**Assignment**
Retype the scar revision thread word for word, from "The left knee" to "Vicryl and staples.".

**Source extract**
_ _ _ _ _ _ _

# Scar revision



## LIVE2CODE (Sep 20, 2017)

HELP!! Is this enough for Complex repair 13120 or do need to ask for an addendum? 

The left knee was then opened with #10 blade.  A Subvastus approach performed.  There was extensive adhesions and scar tissue within the medial and lateral gutters and the suprapatellar pouch.  We excised this with cautery.  Once we did this we had improved flexion to 115 degrees.  We then cleaned out around the PCL and improved flexion to 125 degrees.  I then assessed extension, which was full.  I released the tourniquet, got good hemostasis and injected the local cocktail around the knee.  I then wash with pulsatile lavage containing Rifampin.  A Hemovac drain was placed.  The wound was then closed with #2 Quill, 2-0 Vicryl and staples.


----------



## sxcoder1 (Sep 21, 2017)

_ _ _ _ _ _ _

**Records provided**

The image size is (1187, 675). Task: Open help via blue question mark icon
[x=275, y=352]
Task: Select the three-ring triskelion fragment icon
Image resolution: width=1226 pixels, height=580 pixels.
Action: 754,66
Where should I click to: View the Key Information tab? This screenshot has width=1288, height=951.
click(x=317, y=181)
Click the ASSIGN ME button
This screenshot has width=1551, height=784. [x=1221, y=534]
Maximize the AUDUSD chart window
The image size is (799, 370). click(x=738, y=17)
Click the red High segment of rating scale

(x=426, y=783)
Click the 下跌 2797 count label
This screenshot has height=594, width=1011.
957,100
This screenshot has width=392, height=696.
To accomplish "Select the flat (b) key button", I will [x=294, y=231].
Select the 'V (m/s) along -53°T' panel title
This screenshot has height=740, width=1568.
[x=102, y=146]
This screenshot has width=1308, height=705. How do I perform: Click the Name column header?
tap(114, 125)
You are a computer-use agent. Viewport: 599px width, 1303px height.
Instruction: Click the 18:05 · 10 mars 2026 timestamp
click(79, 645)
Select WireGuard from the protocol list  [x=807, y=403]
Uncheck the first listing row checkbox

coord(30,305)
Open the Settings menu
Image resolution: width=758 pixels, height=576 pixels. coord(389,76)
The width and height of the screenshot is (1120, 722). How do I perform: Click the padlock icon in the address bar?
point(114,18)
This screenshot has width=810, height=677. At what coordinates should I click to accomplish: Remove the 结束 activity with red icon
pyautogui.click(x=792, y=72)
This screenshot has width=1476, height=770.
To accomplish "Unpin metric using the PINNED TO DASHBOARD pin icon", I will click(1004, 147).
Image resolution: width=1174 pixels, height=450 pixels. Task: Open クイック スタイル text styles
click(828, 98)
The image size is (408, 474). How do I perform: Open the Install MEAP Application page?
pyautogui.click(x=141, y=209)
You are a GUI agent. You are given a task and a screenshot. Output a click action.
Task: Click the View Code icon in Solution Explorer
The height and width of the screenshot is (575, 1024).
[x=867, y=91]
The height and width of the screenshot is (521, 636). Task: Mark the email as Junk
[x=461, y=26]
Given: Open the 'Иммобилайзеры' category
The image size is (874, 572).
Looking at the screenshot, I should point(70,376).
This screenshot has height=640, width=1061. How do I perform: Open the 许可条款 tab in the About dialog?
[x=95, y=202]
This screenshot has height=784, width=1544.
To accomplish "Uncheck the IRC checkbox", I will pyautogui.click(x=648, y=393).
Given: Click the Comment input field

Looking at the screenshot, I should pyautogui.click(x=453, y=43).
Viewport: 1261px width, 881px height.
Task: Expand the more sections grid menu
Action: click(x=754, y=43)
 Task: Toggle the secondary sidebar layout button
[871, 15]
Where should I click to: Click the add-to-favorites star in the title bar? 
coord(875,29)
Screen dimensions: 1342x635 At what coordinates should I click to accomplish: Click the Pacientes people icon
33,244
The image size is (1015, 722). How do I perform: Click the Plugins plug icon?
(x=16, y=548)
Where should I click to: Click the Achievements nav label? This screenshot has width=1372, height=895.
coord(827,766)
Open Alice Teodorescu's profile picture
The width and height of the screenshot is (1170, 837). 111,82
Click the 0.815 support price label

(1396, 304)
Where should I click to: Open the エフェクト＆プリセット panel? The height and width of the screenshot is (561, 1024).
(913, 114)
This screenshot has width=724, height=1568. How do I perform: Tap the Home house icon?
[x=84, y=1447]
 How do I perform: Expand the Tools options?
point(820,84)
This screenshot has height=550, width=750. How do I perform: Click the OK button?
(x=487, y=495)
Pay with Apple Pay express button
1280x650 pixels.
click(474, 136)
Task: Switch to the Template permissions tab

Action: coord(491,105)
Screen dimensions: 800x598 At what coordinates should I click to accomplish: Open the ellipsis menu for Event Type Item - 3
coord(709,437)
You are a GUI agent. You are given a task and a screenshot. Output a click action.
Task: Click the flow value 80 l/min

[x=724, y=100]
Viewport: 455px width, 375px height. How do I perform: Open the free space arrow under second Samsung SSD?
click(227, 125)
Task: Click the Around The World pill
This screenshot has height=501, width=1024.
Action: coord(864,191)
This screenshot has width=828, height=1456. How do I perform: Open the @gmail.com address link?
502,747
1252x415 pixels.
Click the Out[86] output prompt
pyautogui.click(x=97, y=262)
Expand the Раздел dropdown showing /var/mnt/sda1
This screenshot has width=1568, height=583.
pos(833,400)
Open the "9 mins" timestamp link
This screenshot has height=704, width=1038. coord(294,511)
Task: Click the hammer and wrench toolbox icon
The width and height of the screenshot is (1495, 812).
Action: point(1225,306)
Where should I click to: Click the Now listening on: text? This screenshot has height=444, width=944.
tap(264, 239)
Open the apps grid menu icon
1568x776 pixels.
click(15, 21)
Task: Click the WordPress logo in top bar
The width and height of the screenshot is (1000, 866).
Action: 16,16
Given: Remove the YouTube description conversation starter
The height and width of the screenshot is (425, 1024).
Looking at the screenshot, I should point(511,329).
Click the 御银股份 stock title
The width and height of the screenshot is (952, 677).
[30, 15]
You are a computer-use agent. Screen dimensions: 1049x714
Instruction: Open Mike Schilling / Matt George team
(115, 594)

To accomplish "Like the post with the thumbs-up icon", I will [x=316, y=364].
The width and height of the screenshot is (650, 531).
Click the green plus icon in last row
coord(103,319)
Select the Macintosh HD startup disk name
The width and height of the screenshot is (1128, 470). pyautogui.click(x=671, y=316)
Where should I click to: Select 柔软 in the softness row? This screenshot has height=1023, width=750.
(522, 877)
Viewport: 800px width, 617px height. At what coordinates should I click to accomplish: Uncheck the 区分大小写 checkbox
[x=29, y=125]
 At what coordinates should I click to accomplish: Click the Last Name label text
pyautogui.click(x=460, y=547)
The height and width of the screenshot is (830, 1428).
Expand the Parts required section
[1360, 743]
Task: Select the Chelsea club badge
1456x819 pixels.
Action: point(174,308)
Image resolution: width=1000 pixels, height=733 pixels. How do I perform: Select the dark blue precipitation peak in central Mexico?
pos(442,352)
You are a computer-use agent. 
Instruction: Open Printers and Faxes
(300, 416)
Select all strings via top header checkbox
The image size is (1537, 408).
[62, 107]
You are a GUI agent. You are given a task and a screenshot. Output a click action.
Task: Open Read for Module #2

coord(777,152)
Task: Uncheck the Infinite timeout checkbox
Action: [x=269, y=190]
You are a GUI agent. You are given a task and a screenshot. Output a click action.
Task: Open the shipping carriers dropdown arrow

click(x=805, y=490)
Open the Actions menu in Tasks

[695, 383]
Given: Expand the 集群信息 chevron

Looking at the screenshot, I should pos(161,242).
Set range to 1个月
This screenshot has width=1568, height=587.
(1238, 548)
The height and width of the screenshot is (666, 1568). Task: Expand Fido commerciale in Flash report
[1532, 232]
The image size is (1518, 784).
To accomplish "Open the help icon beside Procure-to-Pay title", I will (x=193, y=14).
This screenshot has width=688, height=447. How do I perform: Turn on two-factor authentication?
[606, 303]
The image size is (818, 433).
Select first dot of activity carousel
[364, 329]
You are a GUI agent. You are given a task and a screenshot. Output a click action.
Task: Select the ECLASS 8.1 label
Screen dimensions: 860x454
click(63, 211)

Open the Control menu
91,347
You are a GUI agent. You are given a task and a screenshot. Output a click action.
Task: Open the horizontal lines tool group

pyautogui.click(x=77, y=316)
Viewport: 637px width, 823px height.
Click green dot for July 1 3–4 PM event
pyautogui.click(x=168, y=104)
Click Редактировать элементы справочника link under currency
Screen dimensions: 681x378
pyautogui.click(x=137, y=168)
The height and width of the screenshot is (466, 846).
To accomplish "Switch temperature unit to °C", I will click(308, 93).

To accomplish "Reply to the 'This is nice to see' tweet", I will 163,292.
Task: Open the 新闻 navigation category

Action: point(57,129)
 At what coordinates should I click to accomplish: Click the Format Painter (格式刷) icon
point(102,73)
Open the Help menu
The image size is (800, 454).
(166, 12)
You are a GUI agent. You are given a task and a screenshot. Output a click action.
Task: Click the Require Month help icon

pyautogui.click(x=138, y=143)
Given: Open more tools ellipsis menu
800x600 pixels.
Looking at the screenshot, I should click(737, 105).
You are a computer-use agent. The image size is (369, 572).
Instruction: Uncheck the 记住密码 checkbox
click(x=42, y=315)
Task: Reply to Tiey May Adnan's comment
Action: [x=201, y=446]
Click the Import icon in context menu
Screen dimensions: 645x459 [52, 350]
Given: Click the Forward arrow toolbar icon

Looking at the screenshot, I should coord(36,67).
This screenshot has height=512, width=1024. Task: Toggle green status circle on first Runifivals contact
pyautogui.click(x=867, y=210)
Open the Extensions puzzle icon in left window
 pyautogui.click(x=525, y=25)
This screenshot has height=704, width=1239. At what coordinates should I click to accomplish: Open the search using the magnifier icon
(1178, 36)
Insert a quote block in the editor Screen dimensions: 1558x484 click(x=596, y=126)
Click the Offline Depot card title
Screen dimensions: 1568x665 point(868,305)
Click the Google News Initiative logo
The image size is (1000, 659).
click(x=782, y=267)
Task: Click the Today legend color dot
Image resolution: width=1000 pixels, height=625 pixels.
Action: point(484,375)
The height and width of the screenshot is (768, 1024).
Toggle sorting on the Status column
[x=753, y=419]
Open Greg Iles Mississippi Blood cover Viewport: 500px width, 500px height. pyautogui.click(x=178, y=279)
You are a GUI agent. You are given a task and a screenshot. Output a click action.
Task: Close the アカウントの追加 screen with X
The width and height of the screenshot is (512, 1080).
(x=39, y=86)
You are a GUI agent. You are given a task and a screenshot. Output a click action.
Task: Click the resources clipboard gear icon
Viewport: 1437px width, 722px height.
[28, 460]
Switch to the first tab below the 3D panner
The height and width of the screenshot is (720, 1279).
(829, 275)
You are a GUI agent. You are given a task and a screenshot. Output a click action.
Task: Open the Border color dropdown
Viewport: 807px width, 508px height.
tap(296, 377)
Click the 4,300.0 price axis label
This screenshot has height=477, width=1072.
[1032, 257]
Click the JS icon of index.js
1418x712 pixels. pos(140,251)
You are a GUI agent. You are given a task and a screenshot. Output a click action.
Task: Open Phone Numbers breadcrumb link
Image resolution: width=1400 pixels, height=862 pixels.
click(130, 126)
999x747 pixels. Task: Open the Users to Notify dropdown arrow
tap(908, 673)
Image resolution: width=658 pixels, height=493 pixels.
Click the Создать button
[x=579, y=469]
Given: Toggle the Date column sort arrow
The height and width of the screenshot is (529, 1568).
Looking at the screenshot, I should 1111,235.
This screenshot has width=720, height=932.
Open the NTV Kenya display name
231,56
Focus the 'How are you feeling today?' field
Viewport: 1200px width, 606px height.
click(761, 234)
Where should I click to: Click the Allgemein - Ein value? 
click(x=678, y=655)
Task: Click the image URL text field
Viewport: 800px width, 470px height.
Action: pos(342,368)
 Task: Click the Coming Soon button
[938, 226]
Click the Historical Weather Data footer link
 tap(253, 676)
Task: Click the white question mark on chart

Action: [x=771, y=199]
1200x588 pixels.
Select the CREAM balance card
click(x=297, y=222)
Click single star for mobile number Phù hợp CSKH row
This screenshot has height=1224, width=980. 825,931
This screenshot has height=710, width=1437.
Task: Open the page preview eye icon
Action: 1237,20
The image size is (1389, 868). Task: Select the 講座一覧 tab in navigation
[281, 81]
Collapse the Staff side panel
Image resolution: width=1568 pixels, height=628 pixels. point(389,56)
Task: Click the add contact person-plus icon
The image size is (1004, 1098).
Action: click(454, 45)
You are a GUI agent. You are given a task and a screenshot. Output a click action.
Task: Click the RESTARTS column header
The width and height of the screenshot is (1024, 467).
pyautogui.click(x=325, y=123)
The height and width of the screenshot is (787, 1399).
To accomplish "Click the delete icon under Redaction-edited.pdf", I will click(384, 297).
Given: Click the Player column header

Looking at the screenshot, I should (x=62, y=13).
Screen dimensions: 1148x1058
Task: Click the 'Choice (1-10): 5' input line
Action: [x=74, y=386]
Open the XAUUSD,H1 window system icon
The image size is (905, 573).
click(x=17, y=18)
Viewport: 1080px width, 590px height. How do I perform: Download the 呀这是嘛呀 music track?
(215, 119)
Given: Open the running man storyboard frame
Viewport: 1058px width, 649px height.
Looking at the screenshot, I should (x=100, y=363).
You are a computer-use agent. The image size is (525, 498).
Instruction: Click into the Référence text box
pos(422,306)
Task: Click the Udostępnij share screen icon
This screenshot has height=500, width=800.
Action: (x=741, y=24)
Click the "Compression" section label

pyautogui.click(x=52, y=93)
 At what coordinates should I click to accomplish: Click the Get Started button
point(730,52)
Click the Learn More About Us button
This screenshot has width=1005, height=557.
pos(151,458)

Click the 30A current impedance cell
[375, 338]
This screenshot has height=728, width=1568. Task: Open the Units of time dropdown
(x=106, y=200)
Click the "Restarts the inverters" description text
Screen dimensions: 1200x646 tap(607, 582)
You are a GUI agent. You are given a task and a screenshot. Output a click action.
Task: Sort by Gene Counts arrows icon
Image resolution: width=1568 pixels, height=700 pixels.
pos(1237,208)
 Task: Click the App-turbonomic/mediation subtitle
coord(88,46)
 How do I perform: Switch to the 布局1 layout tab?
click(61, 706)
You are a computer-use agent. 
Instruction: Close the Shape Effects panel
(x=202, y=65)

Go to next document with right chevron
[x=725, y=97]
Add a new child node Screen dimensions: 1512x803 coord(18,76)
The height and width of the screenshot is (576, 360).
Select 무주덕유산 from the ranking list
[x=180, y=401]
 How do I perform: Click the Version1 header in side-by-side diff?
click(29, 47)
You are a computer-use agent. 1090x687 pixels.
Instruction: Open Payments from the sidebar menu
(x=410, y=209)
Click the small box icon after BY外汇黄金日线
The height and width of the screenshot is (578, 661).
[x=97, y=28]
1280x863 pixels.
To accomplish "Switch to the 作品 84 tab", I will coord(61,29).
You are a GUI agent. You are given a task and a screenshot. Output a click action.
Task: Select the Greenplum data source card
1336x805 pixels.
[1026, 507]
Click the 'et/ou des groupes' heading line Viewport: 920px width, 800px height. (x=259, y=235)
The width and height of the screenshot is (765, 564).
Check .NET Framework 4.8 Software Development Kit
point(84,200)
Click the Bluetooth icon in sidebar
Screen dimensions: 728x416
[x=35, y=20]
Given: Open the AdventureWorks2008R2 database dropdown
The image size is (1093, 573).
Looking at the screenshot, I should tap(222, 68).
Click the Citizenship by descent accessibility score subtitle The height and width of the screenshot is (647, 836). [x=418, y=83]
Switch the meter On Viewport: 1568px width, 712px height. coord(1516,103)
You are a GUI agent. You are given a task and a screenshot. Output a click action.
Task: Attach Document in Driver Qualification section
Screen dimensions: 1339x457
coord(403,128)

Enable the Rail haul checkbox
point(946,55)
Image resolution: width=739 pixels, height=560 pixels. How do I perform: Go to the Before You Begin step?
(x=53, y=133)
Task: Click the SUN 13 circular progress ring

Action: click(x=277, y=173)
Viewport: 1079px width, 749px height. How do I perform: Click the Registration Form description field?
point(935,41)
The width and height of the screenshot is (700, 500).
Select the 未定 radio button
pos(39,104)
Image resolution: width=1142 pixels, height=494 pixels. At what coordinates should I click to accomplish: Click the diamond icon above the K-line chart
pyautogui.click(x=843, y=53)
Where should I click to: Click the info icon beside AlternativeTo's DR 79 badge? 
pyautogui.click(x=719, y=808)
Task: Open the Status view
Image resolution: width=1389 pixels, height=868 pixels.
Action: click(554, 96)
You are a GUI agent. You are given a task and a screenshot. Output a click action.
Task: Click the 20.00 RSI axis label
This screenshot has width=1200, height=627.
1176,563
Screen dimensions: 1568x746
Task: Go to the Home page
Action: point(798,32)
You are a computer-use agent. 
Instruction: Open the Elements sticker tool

_ _ _ _ _ _ _

**Written reply**
The left knee was then opened with #10 blade.  A Subvastus approach performed.  There was extensive adhesions and scar tissue within the medial and lateral gutters and the suprapatellar pouch.  We excised this with cautery.  Once we did this we had improved flexion to 115 degrees.  We then cleaned out around the PCL and improved flexion to 125 degrees.  I then assessed extension, which was full.  I released the tourniquet, got good hemostasis and injected the local cocktail around the knee.  I then wash with pulsatile lavage containing Rifampin.  A Hemovac drain was placed.  The wound was then closed with #2 Quill, 2-0 Vicryl and staples.